→ Challenge
Rewrite the stretch from "P.S. don't sorry" through "our build process." in the NHibernate API docs thread below, substituting "release pipeline" for "build process".

→ Quoted text
+1 DocProject
About compilation we may use an explicit NAnt/MsBuild task.

P.S. don't sorry for the length of the mail.

2009/3/29 Stephen Bohlen <[email protected]>

> All:
>
> As I committed to in a prior thread (
> http://groups.google.com/group/nhibernate-development/browse_thread/thread/729819b625001217
>  )
> I have now completed a preliminary review of the two possible approaches to
> auto-generating API docs for NHibernate from the XML code comments as part
> of our build process.
>
> Recall that one suggestion (offered by Will) was to investigate James
> Gregory's new alpha build of 'Docu' ( http://docu.jagregory.com/ ), the
> light-weight code-comment-compiler he wrote for generating help content for
> the Fluent NHibernate project and offered as OSS to anyone wanting to use it
> for any other project.  I countered that we should also consider the more
> robust DocProject ( http://www.codeplex.com/DocProject ) app that shields
> the developer from having to interact with the incredible complexity that is
> the SandCastle + MSHelp compiler infrastructure from MS.  What follows are
> the results of my doing just that.
>
> Test platform:
> Dell D830 laptop, Intel Core 2 Duo, 32-bit WinXP/SP3, 4GB RAM
> Visual Studio Pro 2008 SP1
> NHibernate 1.2.1 GA release (binaries and XML comment files, no source
> needed)
>
> Test platform notes: I used the 1.2.1 GA release of NH just because its
> what I happened to grab off my hard drive at first; I have no reason to
> believe that the results of any of my tests would be materially affected by
> running them on any subsequent build/release/version of NH so I don't think
> this to be an impact on the tests or their results.
>
> ***Docu Testing and Observations***
>
> Docu works by simply firing off a command-line and passing it the path to
> your binary (nhibernate.dll in this case).  It then constructs pure HTML
> output that can be loaded/viewed in a browser without needing to be hosted
> on a webserver (though the content could of course be posted to a web server
> for others to view as desired).
>
> From the get-go, I had a number of issues (unhandled null-reference
> exceptions) thrown by the Docu EXE iteself when operating on the
> NHibernate.dll and its XML code comments.  I eventually grabbed the latest
> code from Docu's hosted location on GitHub and built it myself in VS.  The
> latest code had the same unhandled exceptions but at least with the code in
> hand I could troubleshoot the issue(s) myself :D
>
> My 'fixes' to Docu probably aren't worth committing back to that
> project since most of them basically checked for null instances of variables
> at critical points and return from the methods if nulls are passed to them
> (probably NOT the desired behavior, but certainly enough for me to get Docu
> to successfully produce output from the nhibernate.dll assembly without
> throwing exceptions).  I have no idea if these exceptions are due to
> any strange (unexpected?) syntax we are using in the code comments within
> the NHibernate codebase or are simply the result of Docu being in
> early-alpha and not properly handling otherwise legitimate code comment
> syntaxes, but none-the-less we need to be aware that as it exists RIGHT NOW
> TODAY, Docu and the NHibernate project's XML code comments are fundamentally
> incompatible with each other without there being changes to at least one or
> the other :(
>
> Once I tweaked the Docu souce code to successfully run against
> the NHibernate.dll without throwing null-reference-exceptions, I was able to
> produce the API refererence docs that I have posted on my server for
> download by anyone interested at the following URL:
> http://unhandled-exceptions.com/downloads/NHibernate_121_Docu_Test.zip.

→ Items
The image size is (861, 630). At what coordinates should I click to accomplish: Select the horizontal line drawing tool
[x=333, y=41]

* * *

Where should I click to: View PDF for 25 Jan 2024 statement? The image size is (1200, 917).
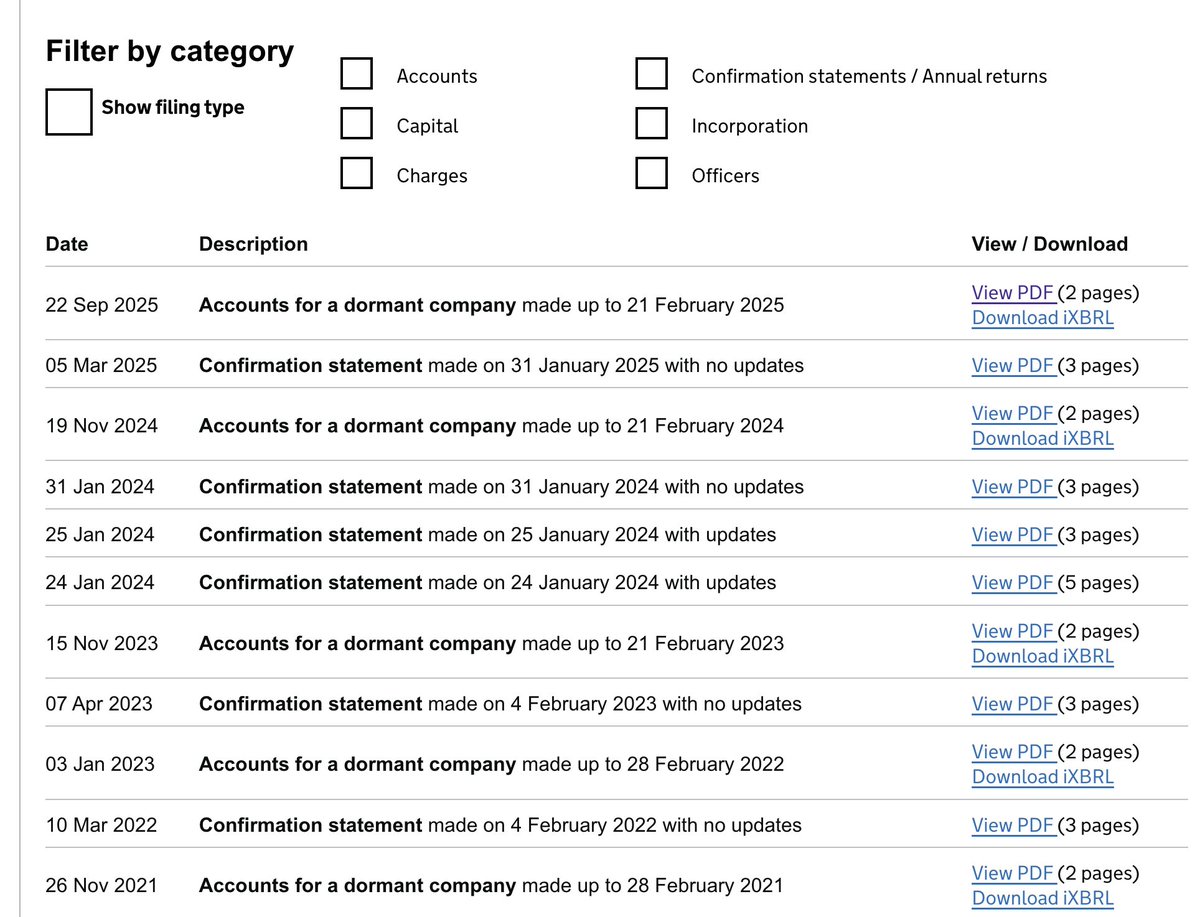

→ Exercise answer
P.S. don't sorry for the length of the mail.

2009/3/29 Stephen Bohlen <[email protected]>

> All:
>
> As I committed to in a prior thread (
> http://groups.google.com/group/nhibernate-development/browse_thread/thread/729819b625001217
>  )
> I have now completed a preliminary review of the two possible approaches to
> auto-generating API docs for NHibernate from the XML code comments as part
> of our release pipeline.